- _ABOUT THIS TASK_:
Nothing below is to be printed except the lines between the line holding "Click the 'WHO Press Conference' text line" and the line holding "Click the green reuse seed icon", inclusive, each exactly as it appears.

┄┄┄┄┄┄┄┄┄┄┄┄┄┄┄┄┄┄┄┄

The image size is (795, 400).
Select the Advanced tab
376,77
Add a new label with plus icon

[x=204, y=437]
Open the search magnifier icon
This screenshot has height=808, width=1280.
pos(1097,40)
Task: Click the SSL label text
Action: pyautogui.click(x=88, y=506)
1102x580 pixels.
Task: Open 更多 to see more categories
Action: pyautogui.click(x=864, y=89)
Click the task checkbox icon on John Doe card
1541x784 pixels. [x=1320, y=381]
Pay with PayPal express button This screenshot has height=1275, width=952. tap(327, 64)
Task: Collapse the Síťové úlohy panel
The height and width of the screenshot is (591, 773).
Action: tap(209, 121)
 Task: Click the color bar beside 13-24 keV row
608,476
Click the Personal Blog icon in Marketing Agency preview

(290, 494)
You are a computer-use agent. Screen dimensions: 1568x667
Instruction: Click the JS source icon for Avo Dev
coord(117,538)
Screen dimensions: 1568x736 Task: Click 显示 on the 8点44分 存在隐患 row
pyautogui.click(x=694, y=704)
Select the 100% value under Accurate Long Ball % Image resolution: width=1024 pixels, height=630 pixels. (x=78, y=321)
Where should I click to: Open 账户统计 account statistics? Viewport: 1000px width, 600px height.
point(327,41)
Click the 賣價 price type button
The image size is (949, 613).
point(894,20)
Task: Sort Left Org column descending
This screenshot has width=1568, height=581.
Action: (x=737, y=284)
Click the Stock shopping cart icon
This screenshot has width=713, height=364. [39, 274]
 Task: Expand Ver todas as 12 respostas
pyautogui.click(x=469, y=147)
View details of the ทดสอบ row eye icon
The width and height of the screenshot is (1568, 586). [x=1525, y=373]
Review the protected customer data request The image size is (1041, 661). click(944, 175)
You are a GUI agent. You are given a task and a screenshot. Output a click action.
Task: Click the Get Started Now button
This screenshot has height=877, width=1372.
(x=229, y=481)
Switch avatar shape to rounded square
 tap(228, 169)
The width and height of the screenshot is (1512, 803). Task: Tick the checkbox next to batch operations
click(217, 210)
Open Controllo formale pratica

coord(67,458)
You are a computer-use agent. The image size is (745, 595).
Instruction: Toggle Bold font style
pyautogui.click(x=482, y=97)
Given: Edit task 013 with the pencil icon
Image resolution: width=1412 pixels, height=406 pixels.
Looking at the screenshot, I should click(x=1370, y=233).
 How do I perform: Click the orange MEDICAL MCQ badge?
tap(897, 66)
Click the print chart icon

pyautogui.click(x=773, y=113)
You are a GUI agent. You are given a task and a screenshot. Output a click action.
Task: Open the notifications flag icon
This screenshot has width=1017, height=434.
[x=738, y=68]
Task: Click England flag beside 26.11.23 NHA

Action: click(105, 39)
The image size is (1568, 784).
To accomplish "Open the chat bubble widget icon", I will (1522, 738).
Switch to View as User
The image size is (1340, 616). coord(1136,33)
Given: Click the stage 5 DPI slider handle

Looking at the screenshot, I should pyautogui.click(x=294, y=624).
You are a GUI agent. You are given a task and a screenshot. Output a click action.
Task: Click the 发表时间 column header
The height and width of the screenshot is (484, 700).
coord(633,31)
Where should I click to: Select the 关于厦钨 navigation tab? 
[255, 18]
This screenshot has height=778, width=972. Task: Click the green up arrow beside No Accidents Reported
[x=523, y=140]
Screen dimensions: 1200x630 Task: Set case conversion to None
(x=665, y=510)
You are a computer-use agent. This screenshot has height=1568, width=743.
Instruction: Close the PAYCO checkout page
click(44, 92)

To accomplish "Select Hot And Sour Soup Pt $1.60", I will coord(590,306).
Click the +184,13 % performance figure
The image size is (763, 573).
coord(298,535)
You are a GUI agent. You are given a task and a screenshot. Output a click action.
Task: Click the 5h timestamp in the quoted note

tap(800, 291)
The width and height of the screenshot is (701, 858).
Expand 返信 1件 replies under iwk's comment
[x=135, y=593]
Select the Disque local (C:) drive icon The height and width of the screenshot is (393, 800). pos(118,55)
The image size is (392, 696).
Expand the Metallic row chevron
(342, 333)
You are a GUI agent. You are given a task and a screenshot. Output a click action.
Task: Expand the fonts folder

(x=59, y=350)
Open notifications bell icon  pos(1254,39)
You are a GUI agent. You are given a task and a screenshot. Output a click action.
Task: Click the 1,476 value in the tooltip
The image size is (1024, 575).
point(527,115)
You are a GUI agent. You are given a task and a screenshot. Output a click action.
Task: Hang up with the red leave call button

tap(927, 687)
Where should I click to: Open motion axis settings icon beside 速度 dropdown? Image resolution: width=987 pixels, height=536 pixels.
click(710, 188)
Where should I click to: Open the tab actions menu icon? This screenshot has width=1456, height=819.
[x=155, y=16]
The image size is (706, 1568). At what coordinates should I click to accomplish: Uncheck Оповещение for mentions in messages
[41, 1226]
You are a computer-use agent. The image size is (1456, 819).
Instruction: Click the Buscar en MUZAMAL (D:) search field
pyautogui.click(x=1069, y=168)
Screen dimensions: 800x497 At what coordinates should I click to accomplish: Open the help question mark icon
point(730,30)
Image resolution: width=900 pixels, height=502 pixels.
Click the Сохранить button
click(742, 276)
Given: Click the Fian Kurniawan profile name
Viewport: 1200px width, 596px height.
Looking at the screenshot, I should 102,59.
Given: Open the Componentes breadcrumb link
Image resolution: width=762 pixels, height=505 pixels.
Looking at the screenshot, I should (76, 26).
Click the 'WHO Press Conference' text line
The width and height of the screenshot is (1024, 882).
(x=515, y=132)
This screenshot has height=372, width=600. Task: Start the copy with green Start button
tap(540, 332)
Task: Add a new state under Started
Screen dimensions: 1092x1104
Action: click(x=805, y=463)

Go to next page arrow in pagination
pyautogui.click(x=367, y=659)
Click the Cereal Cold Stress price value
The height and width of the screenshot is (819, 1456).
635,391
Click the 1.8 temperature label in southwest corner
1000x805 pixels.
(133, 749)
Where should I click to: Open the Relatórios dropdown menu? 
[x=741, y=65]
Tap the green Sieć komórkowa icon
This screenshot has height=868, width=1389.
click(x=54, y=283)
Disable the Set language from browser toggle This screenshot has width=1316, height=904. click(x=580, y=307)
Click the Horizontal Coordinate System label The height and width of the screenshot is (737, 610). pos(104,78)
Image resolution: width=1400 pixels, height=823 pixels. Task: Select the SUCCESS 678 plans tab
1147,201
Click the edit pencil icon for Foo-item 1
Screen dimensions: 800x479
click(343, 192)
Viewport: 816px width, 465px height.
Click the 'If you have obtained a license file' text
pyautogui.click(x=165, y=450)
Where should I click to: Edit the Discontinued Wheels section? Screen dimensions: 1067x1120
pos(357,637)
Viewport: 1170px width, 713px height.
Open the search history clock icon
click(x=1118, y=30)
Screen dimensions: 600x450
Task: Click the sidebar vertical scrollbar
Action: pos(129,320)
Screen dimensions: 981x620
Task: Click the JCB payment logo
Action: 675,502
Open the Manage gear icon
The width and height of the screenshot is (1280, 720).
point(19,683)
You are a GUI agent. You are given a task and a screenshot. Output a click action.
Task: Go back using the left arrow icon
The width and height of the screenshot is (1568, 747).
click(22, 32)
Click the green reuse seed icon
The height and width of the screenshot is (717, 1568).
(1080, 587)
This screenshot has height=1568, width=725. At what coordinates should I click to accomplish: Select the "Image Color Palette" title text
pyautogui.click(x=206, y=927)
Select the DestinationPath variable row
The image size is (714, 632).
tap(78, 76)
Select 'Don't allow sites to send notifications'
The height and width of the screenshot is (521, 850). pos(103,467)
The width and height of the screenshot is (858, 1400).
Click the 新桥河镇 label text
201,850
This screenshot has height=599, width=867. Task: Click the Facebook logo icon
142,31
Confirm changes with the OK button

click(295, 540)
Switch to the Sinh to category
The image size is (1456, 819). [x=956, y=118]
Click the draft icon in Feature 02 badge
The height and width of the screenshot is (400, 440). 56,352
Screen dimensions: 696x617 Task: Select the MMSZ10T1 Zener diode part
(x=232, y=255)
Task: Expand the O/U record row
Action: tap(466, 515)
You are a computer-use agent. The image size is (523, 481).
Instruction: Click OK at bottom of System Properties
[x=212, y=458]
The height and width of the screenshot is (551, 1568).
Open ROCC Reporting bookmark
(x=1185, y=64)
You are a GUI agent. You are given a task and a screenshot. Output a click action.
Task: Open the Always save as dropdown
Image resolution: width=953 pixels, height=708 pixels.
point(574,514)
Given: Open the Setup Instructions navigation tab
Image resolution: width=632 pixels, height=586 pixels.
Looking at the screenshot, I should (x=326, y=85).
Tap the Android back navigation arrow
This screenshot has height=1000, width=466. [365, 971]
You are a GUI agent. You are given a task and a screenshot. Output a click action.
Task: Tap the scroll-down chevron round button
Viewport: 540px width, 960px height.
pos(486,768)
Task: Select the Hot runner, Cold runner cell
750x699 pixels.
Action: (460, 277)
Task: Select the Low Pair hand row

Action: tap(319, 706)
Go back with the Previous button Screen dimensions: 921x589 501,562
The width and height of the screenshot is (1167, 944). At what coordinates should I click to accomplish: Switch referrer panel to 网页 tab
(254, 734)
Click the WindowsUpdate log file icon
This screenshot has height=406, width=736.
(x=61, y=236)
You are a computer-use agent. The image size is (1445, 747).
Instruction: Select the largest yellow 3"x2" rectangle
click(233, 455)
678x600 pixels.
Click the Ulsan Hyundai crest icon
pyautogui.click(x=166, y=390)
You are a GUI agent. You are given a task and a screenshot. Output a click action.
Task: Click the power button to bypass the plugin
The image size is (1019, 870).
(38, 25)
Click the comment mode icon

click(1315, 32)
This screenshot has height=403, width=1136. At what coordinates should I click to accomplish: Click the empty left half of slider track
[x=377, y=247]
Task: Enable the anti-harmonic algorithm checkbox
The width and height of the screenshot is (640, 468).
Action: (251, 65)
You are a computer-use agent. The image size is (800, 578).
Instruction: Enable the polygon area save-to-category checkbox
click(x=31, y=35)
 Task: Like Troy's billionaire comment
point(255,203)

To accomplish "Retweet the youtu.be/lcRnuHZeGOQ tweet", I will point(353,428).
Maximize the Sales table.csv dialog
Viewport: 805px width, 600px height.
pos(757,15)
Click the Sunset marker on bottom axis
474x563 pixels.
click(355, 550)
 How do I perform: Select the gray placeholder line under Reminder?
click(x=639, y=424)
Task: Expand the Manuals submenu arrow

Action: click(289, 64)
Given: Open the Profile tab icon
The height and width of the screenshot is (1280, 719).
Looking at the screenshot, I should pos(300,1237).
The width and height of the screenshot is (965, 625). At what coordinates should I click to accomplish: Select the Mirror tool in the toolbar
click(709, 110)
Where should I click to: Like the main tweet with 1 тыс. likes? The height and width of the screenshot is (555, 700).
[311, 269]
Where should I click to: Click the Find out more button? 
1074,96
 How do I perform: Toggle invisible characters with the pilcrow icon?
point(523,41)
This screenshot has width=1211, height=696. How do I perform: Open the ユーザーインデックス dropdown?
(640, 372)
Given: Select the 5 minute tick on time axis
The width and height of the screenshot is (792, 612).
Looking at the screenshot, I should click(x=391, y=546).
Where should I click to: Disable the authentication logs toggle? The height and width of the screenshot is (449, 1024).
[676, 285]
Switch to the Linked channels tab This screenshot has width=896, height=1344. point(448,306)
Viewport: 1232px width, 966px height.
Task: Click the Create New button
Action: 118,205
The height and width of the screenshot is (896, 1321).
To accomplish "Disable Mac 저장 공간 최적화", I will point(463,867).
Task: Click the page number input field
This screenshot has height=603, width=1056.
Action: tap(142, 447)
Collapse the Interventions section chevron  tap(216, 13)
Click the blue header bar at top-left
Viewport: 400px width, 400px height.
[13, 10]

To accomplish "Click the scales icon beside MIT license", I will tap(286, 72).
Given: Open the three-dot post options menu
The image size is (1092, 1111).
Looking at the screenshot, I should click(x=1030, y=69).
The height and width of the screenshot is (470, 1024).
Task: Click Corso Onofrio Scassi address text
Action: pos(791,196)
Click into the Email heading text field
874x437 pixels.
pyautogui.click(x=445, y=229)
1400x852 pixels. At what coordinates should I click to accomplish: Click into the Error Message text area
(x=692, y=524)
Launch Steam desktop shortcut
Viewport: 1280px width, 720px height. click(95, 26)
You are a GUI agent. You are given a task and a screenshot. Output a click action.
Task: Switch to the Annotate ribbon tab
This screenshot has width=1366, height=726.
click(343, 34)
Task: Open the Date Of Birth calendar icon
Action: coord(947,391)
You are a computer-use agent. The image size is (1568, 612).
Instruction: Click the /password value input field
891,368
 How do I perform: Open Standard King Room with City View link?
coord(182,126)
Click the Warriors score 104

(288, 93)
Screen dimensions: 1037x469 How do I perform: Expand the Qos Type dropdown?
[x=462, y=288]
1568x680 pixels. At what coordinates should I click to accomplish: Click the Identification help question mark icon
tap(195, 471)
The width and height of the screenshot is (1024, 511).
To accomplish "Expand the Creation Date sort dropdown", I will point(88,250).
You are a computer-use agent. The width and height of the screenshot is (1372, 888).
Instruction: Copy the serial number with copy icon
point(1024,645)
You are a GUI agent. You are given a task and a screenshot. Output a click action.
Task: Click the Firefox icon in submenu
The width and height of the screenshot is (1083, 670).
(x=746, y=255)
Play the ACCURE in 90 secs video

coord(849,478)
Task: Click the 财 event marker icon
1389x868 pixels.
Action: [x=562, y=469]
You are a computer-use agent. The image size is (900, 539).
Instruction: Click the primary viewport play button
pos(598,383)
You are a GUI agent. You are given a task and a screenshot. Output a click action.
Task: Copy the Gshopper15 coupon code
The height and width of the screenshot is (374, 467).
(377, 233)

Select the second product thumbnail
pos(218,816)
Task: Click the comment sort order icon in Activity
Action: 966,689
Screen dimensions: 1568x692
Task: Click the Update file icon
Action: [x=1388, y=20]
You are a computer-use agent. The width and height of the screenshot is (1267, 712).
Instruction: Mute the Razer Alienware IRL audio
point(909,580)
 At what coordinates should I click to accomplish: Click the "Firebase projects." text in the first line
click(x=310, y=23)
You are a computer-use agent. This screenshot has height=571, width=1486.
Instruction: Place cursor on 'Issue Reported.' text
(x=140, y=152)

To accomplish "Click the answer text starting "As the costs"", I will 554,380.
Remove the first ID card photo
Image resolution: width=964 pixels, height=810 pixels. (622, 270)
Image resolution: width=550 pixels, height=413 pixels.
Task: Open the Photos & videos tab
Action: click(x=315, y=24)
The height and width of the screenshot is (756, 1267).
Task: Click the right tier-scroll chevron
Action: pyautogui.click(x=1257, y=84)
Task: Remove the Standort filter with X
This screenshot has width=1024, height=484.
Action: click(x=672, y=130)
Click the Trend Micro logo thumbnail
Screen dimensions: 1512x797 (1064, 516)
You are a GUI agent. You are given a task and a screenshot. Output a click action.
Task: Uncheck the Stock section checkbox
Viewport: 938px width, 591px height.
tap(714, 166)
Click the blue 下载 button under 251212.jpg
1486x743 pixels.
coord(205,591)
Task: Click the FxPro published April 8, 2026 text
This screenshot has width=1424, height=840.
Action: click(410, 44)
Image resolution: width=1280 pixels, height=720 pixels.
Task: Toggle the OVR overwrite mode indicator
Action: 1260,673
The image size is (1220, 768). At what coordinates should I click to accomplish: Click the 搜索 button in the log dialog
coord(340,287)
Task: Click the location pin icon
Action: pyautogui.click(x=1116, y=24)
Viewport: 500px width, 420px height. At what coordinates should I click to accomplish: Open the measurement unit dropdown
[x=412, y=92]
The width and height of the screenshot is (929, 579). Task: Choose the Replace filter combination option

┄┄┄┄┄┄┄┄┄┄┄┄┄┄┄┄┄┄┄┄

- _RESPONSE TO THE TASK_:
Click the 'WHO Press Conference' text line
The width and height of the screenshot is (1024, 882).
(x=515, y=132)
This screenshot has height=372, width=600. Task: Start the copy with green Start button
tap(540, 332)
Task: Add a new state under Started
Screen dimensions: 1092x1104
Action: click(x=805, y=463)

Go to next page arrow in pagination
pyautogui.click(x=367, y=659)
Click the Cereal Cold Stress price value
The height and width of the screenshot is (819, 1456).
635,391
Click the 1.8 temperature label in southwest corner
1000x805 pixels.
(133, 749)
Where should I click to: Open the Relatórios dropdown menu? 
[x=741, y=65]
Tap the green Sieć komórkowa icon
This screenshot has height=868, width=1389.
click(x=54, y=283)
Disable the Set language from browser toggle This screenshot has width=1316, height=904. click(x=580, y=307)
Click the Horizontal Coordinate System label The height and width of the screenshot is (737, 610). pos(104,78)
Image resolution: width=1400 pixels, height=823 pixels. Task: Select the SUCCESS 678 plans tab
1147,201
Click the edit pencil icon for Foo-item 1
Screen dimensions: 800x479
click(343, 192)
Viewport: 816px width, 465px height.
Click the 'If you have obtained a license file' text
pyautogui.click(x=165, y=450)
Where should I click to: Edit the Discontinued Wheels section? Screen dimensions: 1067x1120
pos(357,637)
Viewport: 1170px width, 713px height.
Open the search history clock icon
click(x=1118, y=30)
Screen dimensions: 600x450
Task: Click the sidebar vertical scrollbar
Action: pos(129,320)
Screen dimensions: 981x620
Task: Click the JCB payment logo
Action: 675,502
Open the Manage gear icon
The width and height of the screenshot is (1280, 720).
point(19,683)
You are a GUI agent. You are given a task and a screenshot. Output a click action.
Task: Go back using the left arrow icon
The width and height of the screenshot is (1568, 747).
click(22, 32)
Click the green reuse seed icon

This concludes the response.